Prêt-à-porter : 12 offres de reprise sont sur la table pour Jennyfer

L’avenir s’assombrit pour les salariés de l’enseigne de prêt à porter Jennyfer. Les 12 offres de reprises déposées laissent entrevoir un plan social massif.

Publié le
Lecture : 2 min
jennyfer-offre-reprise-pret-a-porter
Prêt-à-porter : 12 offres de reprise sont sur la table pour Jennyfer © www.nlto.fr

L’enseigne de prêt-à-porter Jennyfer n’échappe pas à la crise dans le secteur de l’habillement. En grande difficulté financière, elle cherche un repreneur. Pas moins de 12 offres sont arrivées sur la table du tribunal de commerce.

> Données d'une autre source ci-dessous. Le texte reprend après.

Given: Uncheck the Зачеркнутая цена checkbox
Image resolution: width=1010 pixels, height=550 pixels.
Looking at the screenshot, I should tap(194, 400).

Jennyfer intéresse encore le secteur du prêt-à-porter


Au total, douze offres de reprise ont été déposées pour tenter de sauver ce qu’il reste de Jennyfer, enseigne française de prêt-à-porter placée en liquidation judiciaire le 30 avril 2025. Dans un contexte de crise sectorielle de l’habillement, ces propositions, presque toutes partielles, laissent peu d’espoir à la majorité des 999 salariés de la marque. Au lendemain de sa liquidation judiciaire, Jennyfer bénéficie d’une poursuite d’activité jusqu’au 28 mai 2025. À cette échéance, le tribunal de commerce de Bobigny devra trancher : qui, parmi les prétendants, pourra reprendre la marque ? Parmi eux, Beaumanoir, Pimkie et Celio se détachent comme les repreneurs les plus connus du monde de la mode.


Par exemple, le groupe Beaumanoir envisage la reprise de 26 magasins jugés « stratégiquement bien placés« , selon ses propres termes. Le groupe breton, déjà propriétaire de marques comme Cache Cache ou Bonobo, souhaite « poursuivre son maillage territorial« , tout en conservant l’hypothèse d’une relance de la marque Jennyfer. Une telle opération permettrait le maintien de seulement 160 postes.

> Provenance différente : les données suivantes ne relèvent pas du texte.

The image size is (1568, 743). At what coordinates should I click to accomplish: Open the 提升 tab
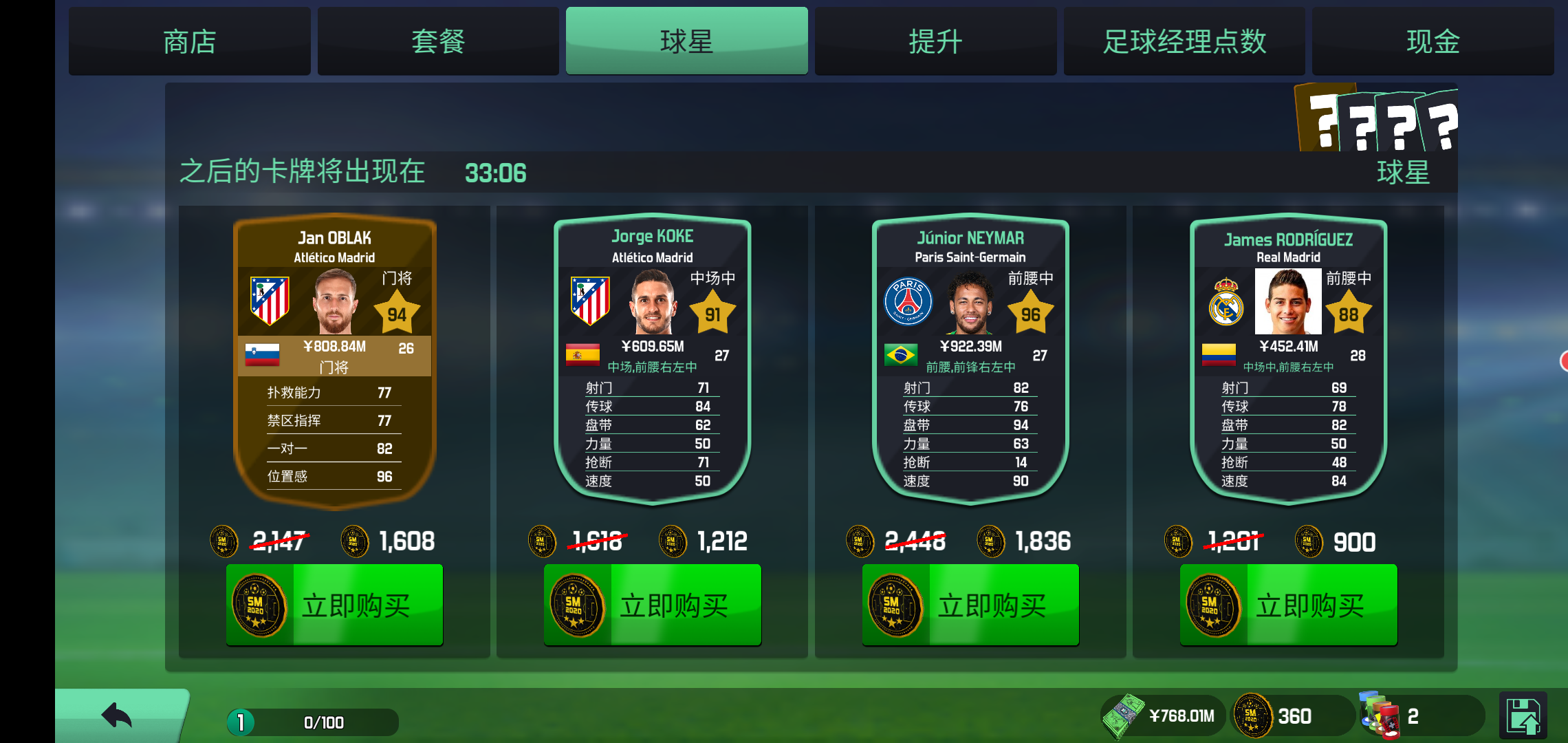click(935, 41)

Mais Beaumanoir n’est pas seul à convoiter les lambeaux de l’enseigne. Un duo inattendu se profile : Celio, spécialiste du prêt-à-porter masculin, et Pimkie, ex-enseigne en souffrance en phase de redressement. Ensemble, ils ont proposé de reprendre une cinquantaine de magasins, principalement pour Pimkie. Selon plusieurs médias, cette alliance pourrait concerner « plus de 300 salariés« . Une partie des magasins repris par Celio serait, quant à elle, convertie en boutiques mixtes sous enseigne commune, incluant les produits de la marque Camaïeu, rachetée en 2022 par Celio.

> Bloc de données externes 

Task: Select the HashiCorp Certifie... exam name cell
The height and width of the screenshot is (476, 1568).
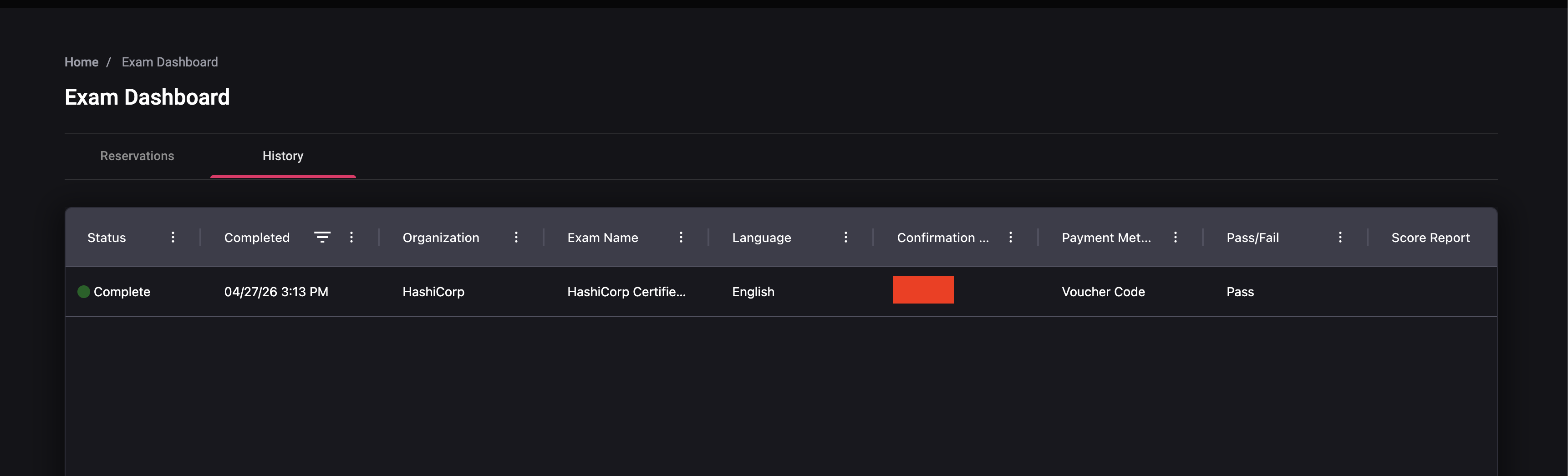Action: (626, 292)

Offres partielles, espoirs fragmentés pour les salariés de Jennyfer


Les perspectives de sauvetage global semblent toutefois s’éloigner. Sur les 220 succursales en France et 40 points de vente à l’international, aucune offre ne vise l’intégralité du réseau. Pire, plusieurs offres concernent uniquement les stocks de vêtements. Le nom de Noz, géant du déstockage, réapparaît une fois de plus, fidèle à sa stratégie de récupération des invendus d’enseignes défuntes.


Dans cette valse de repreneurs aux ambitions disparates, les salariés, eux, attendent. À peine 400 emplois seraient directement concernés par les trois principales propositions, laissant planer la menace d’un plan social massif. La décision sera donc connue le 28 mai 2025.